Footnote to #s 1 and 2: I recently bought a new (cheap) PC, my first foray out of the Mac ghetto; it's a lot faster, and once I get my bearings I'll see about finding an alternative to the lameness of Blogger. It's time for new digs and a new name.

Those of you Faithful Readers whom I count among my friends will get an e-mail update when the new digs have been established; likewise, you'll get pictures etc. when the new baby arrives in October. If you're unsure of your friend status, feel free to drop me a line and let me know you'd like to be notified. I'll also post a link to the new site here, once it's up and running. Don't hold your breath, though. It might be a while.
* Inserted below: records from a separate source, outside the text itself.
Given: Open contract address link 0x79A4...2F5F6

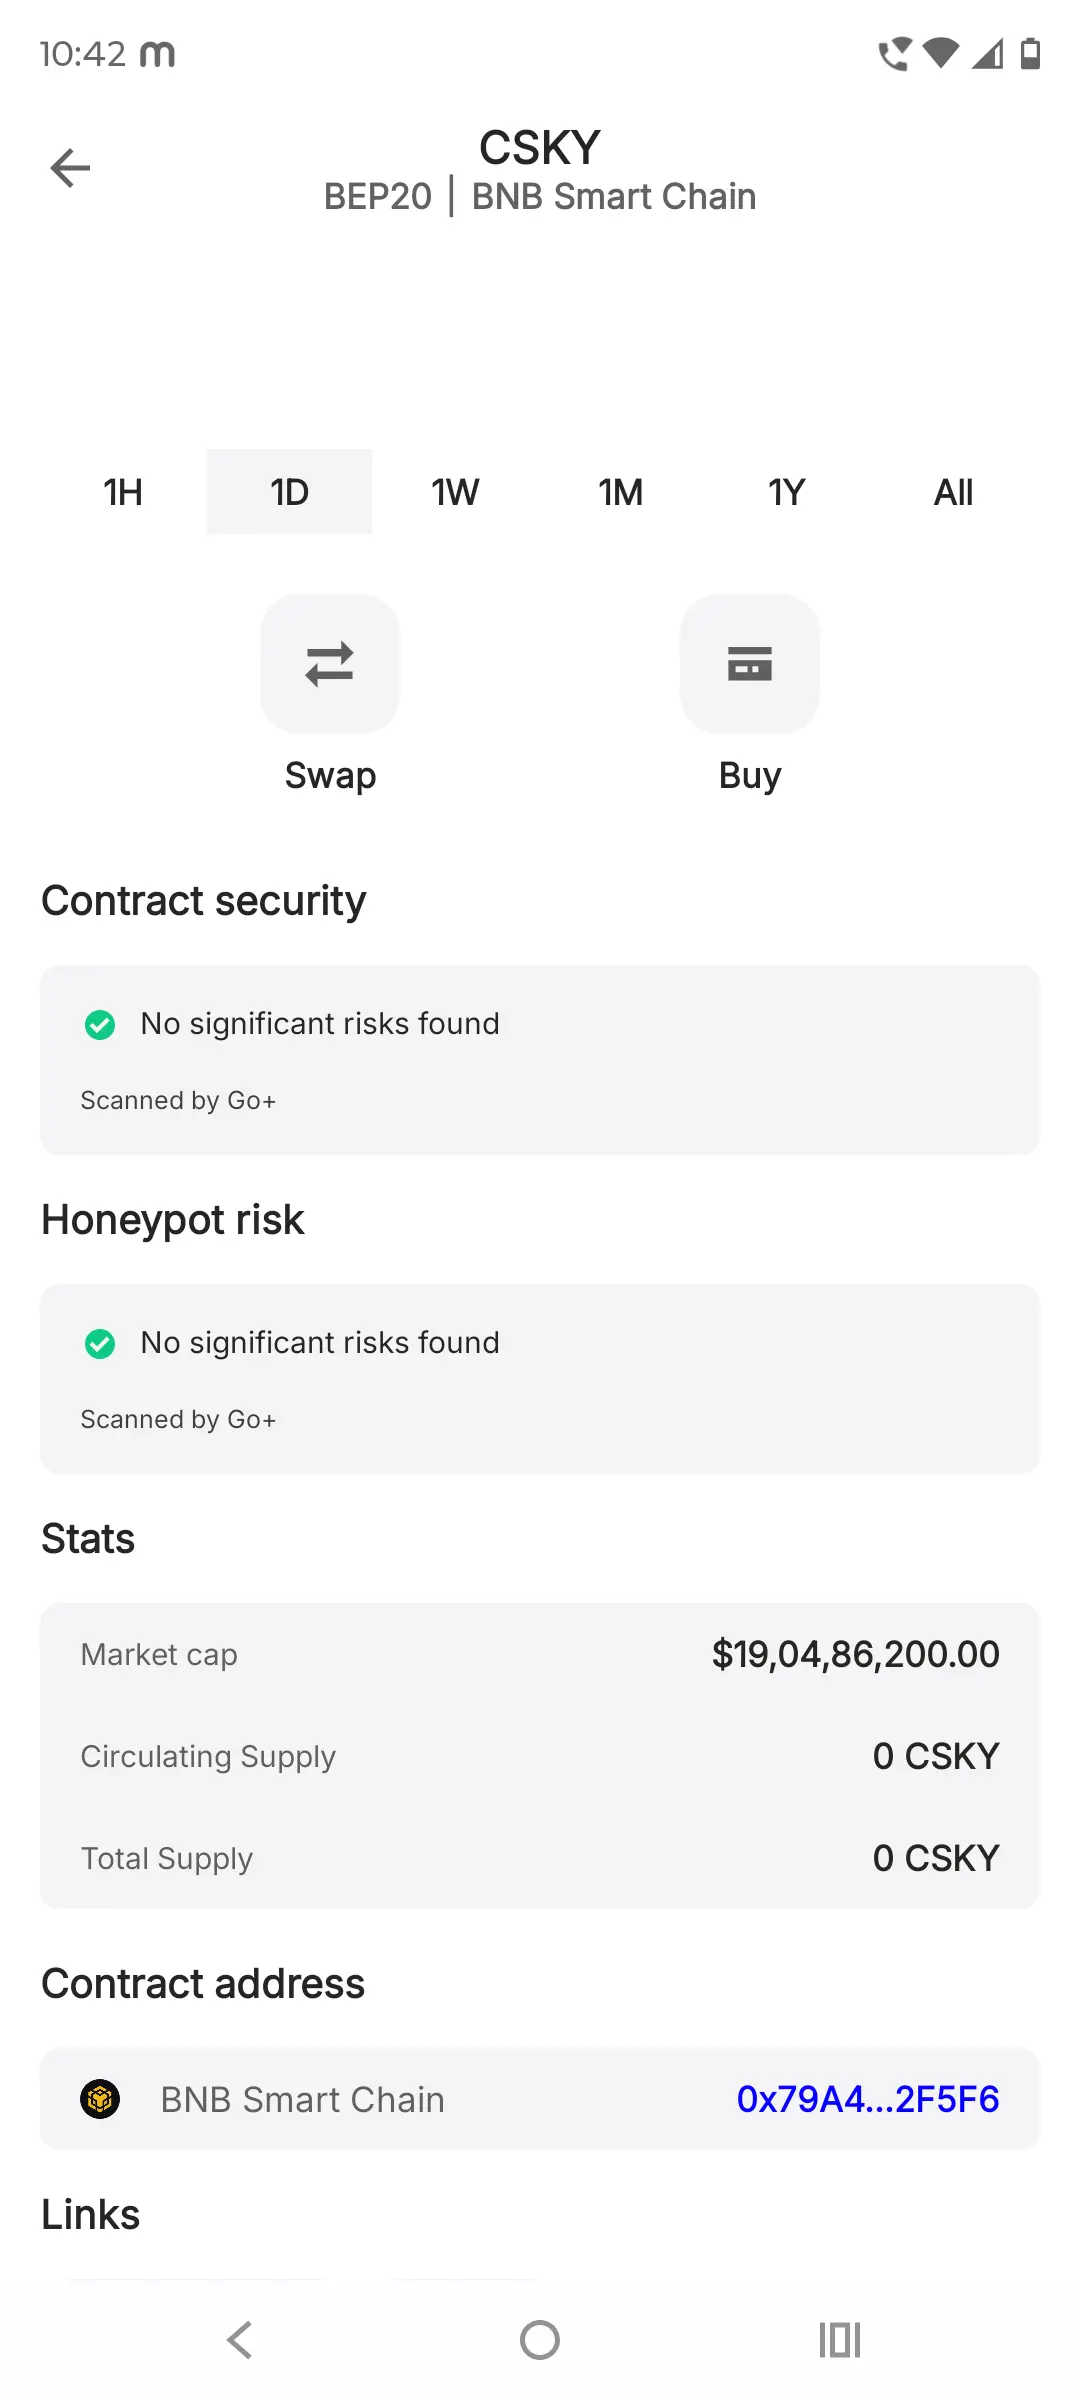Looking at the screenshot, I should point(867,2099).
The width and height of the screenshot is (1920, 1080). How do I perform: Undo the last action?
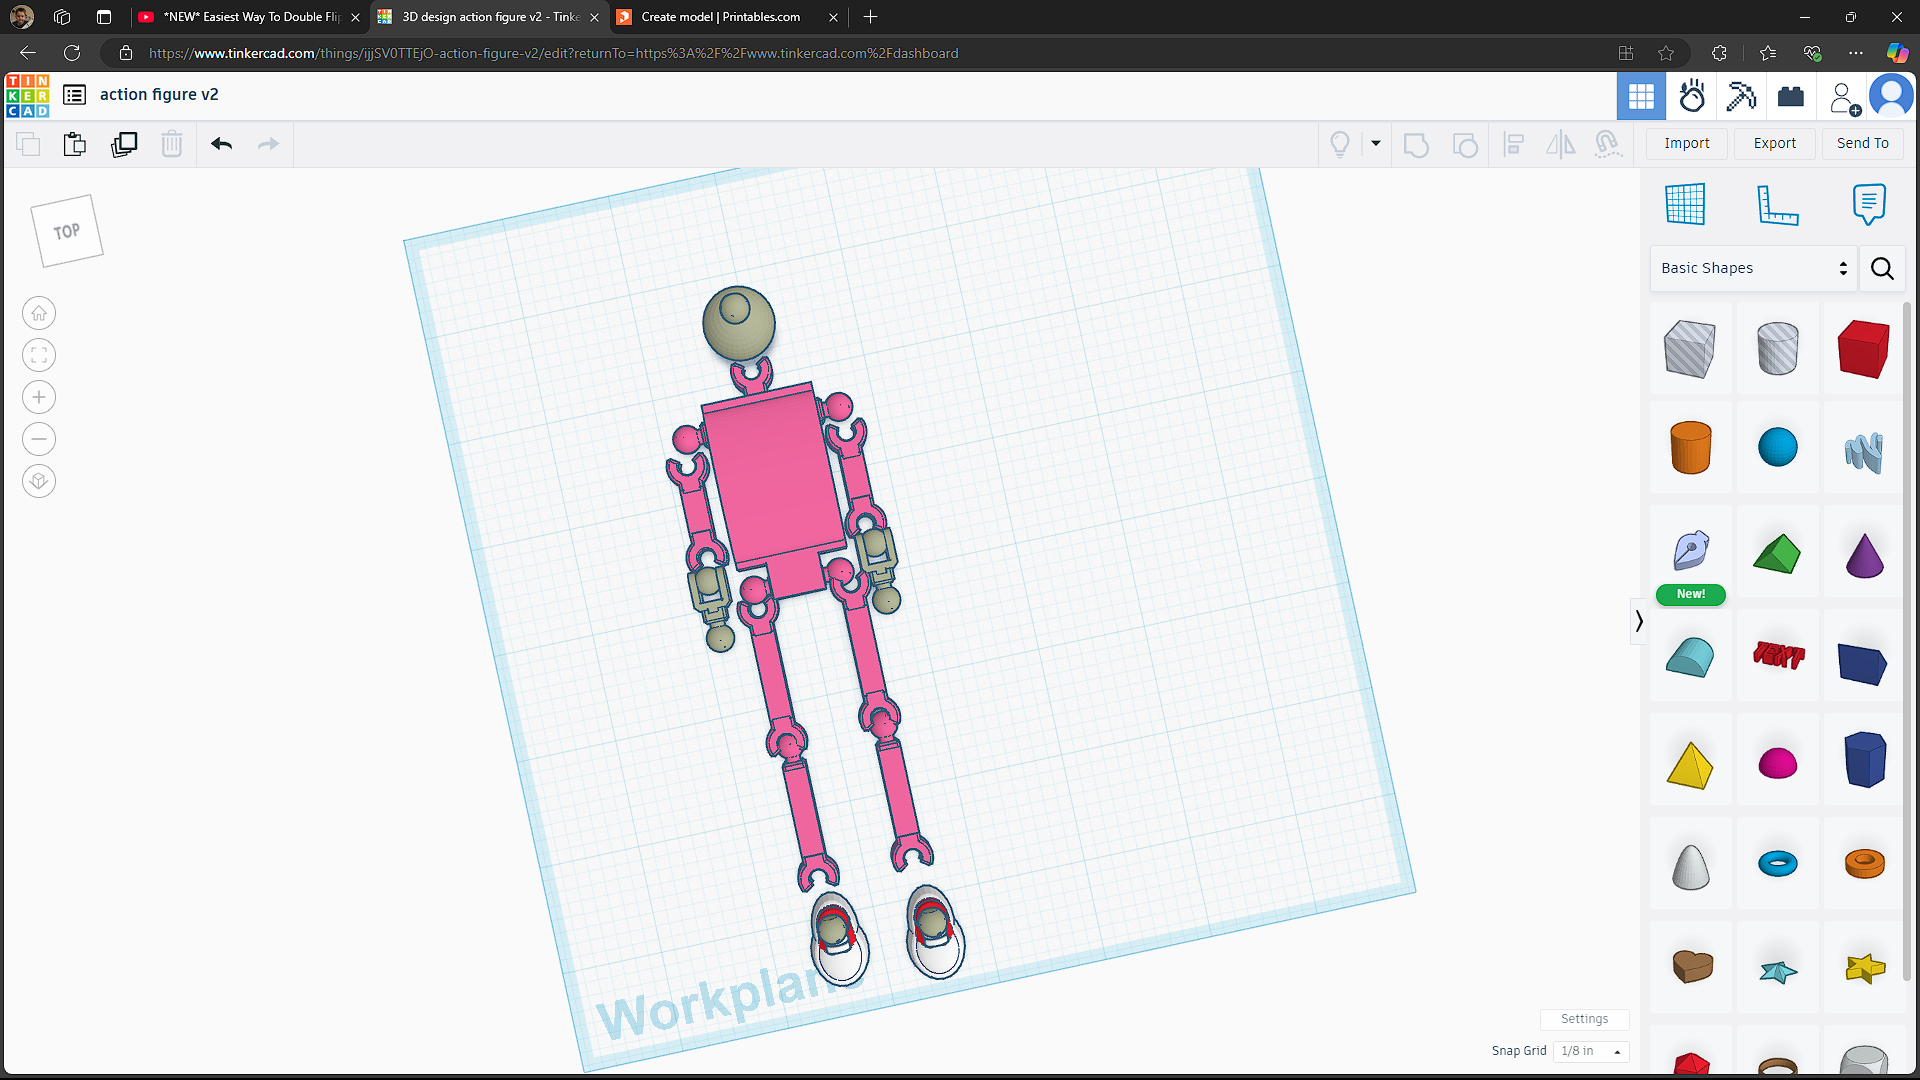[x=222, y=144]
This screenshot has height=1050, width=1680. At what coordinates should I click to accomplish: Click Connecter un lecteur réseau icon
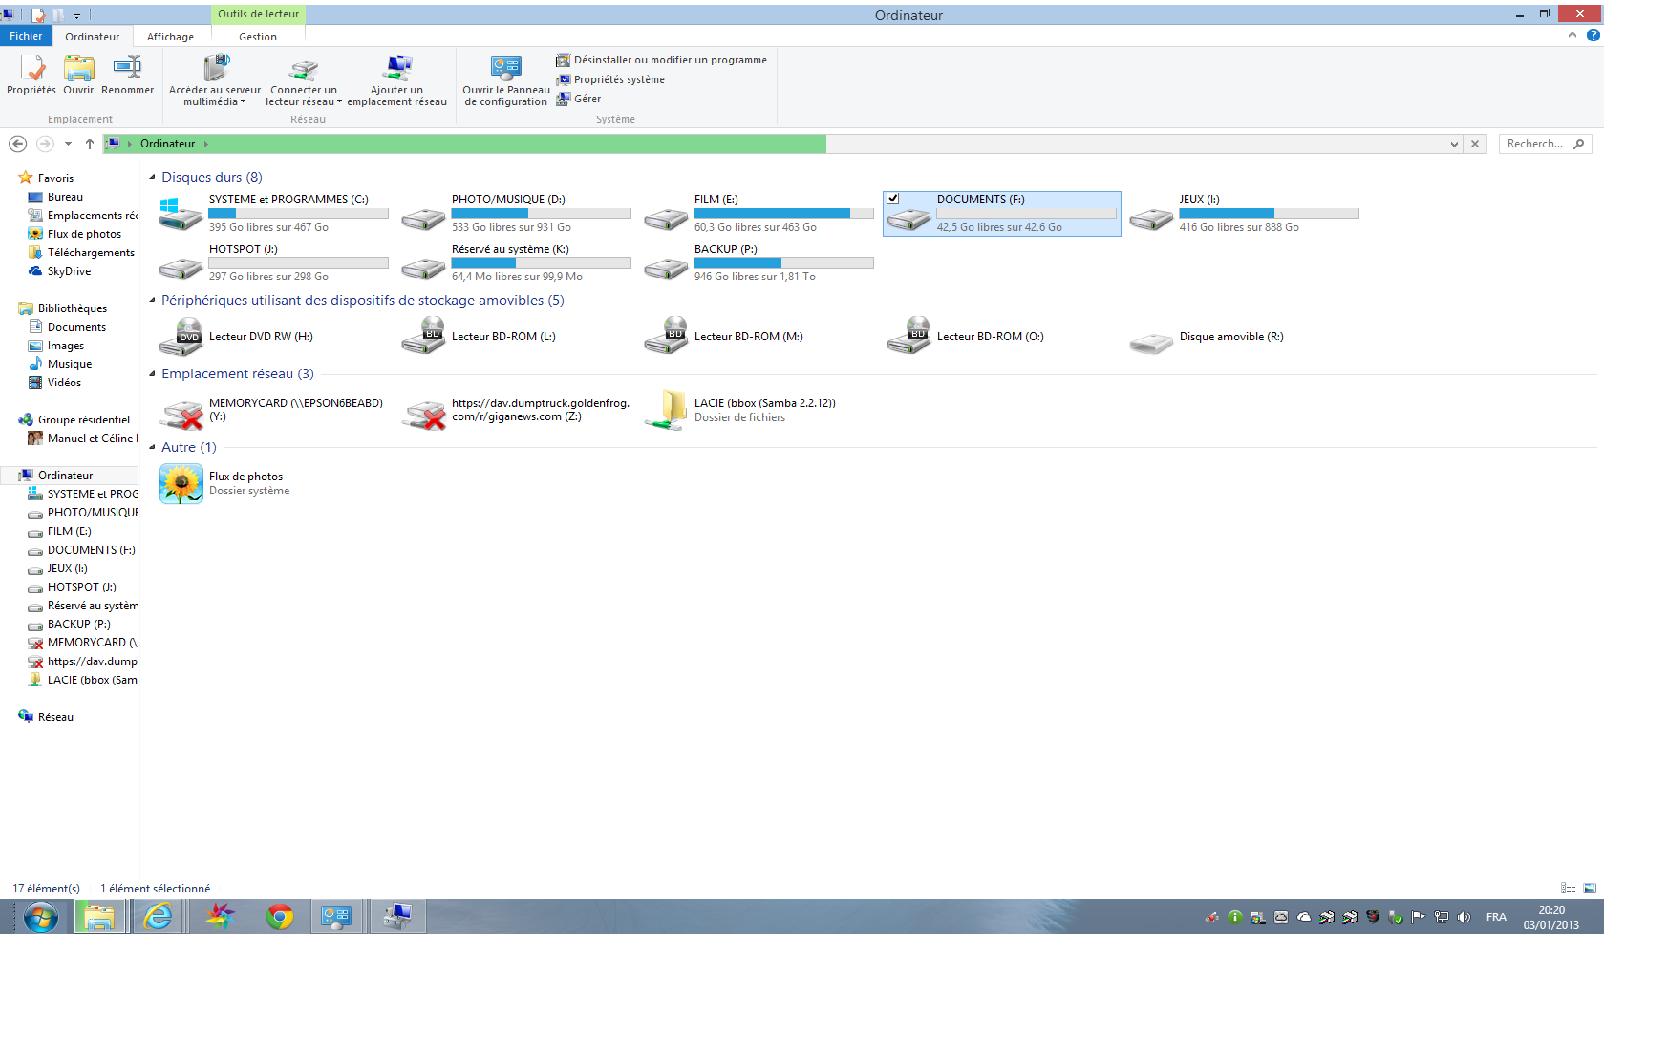[303, 71]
Before I go, here are some recommendations of stuff I've enjoyed recently:

For all of you grammar nerds out there, the page of unnecessary quotation marks, and for all of you savage misanthropes, the page of passive-aggressive notes.

For fans of juvenile halfway-incomprehensible garage-rock humor, here's my favorite new band. My favorite track is "Good Girl Yes, Bad Girl No".

For those who have yet to accept Jesus Christ as their personal savior: The God Hatch.

For those who appreciate Rube Goldberg cleverness, a marble machine that almost makes me want to buy a Honda.

For those ready to tackle a sublimely creepy, subversively funny, disturbingly erotic, overwhelmingly complex, totally original novel, I highly recommend the astonishing House of Leaves by Mark Z. Danielewski.

For those who either don't have an allergy to Michael Moore or are willing to consider the possibility of overcoming it, go see Sicko. He's not in it much; it's not obnoxious; it made me laugh and cry and grit my teeth in anger.

Okay, that's it for now. Um...yeah. I should end with a joke. Some of you -- those of you who knew Jared Gutekunst -- already know this one.

What's yellow and bumpy and swims in the ocean?

















Moby Corn.


Adieu.

1 Comments:

Blogger Jemaleddin said...

1. If you enjoy unnecessary quotation marks, you might also enjoy this:

http://lowercasel.blogspot.com/

2. Please notify me of your next home on the internet.

3. It's long been recognized that posting that you're too busy to blog and will be taking a break causes you to spend the next 3 months blogging at a break-neck pace.